Figure 3.

The above image represents the in vitro evaluation of Ch NFRCS, Cp NFRCS, and Cs. (A) a) Graphical representation of percentage hemolysis of RBC in the presence of Ch NFRCS, Cp NFRCS, and Cs, (n = 3); b). Images captured during the hemolysis assay; c).

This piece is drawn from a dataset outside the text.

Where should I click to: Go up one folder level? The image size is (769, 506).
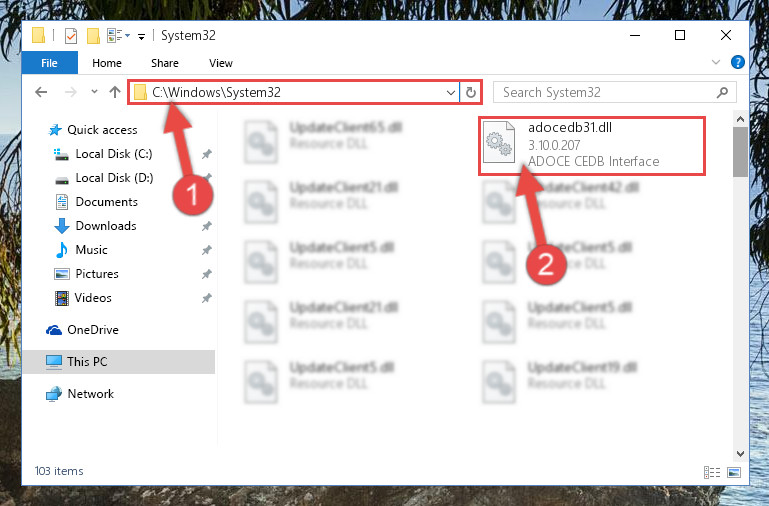click(x=115, y=92)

Represent the FESEM images captured from the surface of blood-treated Cp NFRCS and Ch NFRCS. (B) a) Amount of blood loss before blood coagulation in the presence of Ct, Ch NFRCS, Cp NFRCS, and Cs samples (n = 3), no blood loss was observed for Ch NFRCS and Cp NFRCS; b) The digital images captured during the study of Ch NFRCS and Cp NFRCS samples in vitro blood coagulation before blood loss. (C) The above digital images represent the wet integrity of Ch NFRCS and Cp NFRCS at 0 s and 60 s (n = 3). (D) Graphical representation of intactness of the surface coat when exposed to external stimuli (sonic waves) (n = 3). (E) Graphical representation of NBCA of test samples (n = 3). (F) The above image represents the DVS isotherm of Ch NFRCs and Cp NFRCS samples (hygroscopic). (G) The image represents the Erythrocytes agglomeration in the presence of Cs, Ct, Ch HFFC, and Cp HFFC samples (Cp HFFC showed the best EAgT compared to other samples). Data in A, B, D, and E images is represented as mean ± SD, n = 3, with ***p < 0.0001.